- _Stored data_
○ ○ ○ ○ ○ ○ ○

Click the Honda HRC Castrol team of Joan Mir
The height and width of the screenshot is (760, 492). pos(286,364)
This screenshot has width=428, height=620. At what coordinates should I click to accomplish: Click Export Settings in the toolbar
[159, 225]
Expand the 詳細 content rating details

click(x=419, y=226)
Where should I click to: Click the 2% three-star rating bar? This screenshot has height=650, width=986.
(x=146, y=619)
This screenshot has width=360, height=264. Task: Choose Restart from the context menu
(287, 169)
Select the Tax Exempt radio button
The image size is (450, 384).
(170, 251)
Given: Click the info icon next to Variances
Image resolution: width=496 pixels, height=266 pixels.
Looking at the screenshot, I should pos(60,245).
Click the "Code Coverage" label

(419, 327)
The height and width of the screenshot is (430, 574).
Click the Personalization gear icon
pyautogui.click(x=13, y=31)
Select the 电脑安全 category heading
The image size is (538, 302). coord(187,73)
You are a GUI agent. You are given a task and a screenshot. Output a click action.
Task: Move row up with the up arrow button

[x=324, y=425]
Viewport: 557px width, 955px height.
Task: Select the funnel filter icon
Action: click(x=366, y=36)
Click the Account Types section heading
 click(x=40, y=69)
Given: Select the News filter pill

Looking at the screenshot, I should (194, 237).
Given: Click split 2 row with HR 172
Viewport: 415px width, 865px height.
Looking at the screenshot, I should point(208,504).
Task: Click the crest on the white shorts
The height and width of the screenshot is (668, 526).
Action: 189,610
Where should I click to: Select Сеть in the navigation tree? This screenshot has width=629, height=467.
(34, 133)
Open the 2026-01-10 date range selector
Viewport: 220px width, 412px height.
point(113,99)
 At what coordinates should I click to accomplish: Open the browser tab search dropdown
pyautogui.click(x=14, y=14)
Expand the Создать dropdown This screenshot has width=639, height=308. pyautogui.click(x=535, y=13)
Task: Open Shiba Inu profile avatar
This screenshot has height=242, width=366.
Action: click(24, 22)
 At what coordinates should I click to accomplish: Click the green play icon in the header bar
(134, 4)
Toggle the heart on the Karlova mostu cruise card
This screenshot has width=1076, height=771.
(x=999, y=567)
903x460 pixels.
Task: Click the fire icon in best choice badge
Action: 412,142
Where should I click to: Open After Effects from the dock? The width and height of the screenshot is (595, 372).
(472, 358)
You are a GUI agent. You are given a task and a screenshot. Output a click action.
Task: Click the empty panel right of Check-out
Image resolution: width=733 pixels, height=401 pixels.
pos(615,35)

○ ○ ○ ○ ○ ○ ○

Write the entries out again exactly.

- _Response area_
Click the Honda HRC Castrol team of Joan Mir
The height and width of the screenshot is (760, 492). pos(286,364)
This screenshot has width=428, height=620. At what coordinates should I click to accomplish: Click Export Settings in the toolbar
[159, 225]
Expand the 詳細 content rating details

click(x=419, y=226)
Where should I click to: Click the 2% three-star rating bar? This screenshot has height=650, width=986.
(x=146, y=619)
This screenshot has width=360, height=264. Task: Choose Restart from the context menu
(287, 169)
Select the Tax Exempt radio button
The image size is (450, 384).
(170, 251)
Given: Click the info icon next to Variances
Image resolution: width=496 pixels, height=266 pixels.
Looking at the screenshot, I should pos(60,245).
Click the "Code Coverage" label

(419, 327)
The height and width of the screenshot is (430, 574).
Click the Personalization gear icon
pyautogui.click(x=13, y=31)
Select the 电脑安全 category heading
The image size is (538, 302). coord(187,73)
You are a GUI agent. You are given a task and a screenshot. Output a click action.
Task: Move row up with the up arrow button

[x=324, y=425]
Viewport: 557px width, 955px height.
Task: Select the funnel filter icon
Action: click(x=366, y=36)
Click the Account Types section heading
 click(x=40, y=69)
Given: Select the News filter pill

Looking at the screenshot, I should (194, 237).
Given: Click split 2 row with HR 172
Viewport: 415px width, 865px height.
Looking at the screenshot, I should point(208,504).
Task: Click the crest on the white shorts
The height and width of the screenshot is (668, 526).
Action: 189,610
Where should I click to: Select Сеть in the navigation tree? This screenshot has width=629, height=467.
(34, 133)
Open the 2026-01-10 date range selector
Viewport: 220px width, 412px height.
point(113,99)
 At what coordinates should I click to accomplish: Open the browser tab search dropdown
pyautogui.click(x=14, y=14)
Expand the Создать dropdown This screenshot has width=639, height=308. pyautogui.click(x=535, y=13)
Task: Open Shiba Inu profile avatar
This screenshot has height=242, width=366.
Action: click(24, 22)
 At what coordinates should I click to accomplish: Click the green play icon in the header bar
(134, 4)
Toggle the heart on the Karlova mostu cruise card
This screenshot has width=1076, height=771.
(x=999, y=567)
903x460 pixels.
Task: Click the fire icon in best choice badge
Action: 412,142
Where should I click to: Open After Effects from the dock? The width and height of the screenshot is (595, 372).
(472, 358)
You are a GUI agent. You are given a task and a screenshot. Output a click action.
Task: Click the empty panel right of Check-out
Image resolution: width=733 pixels, height=401 pixels.
pos(615,35)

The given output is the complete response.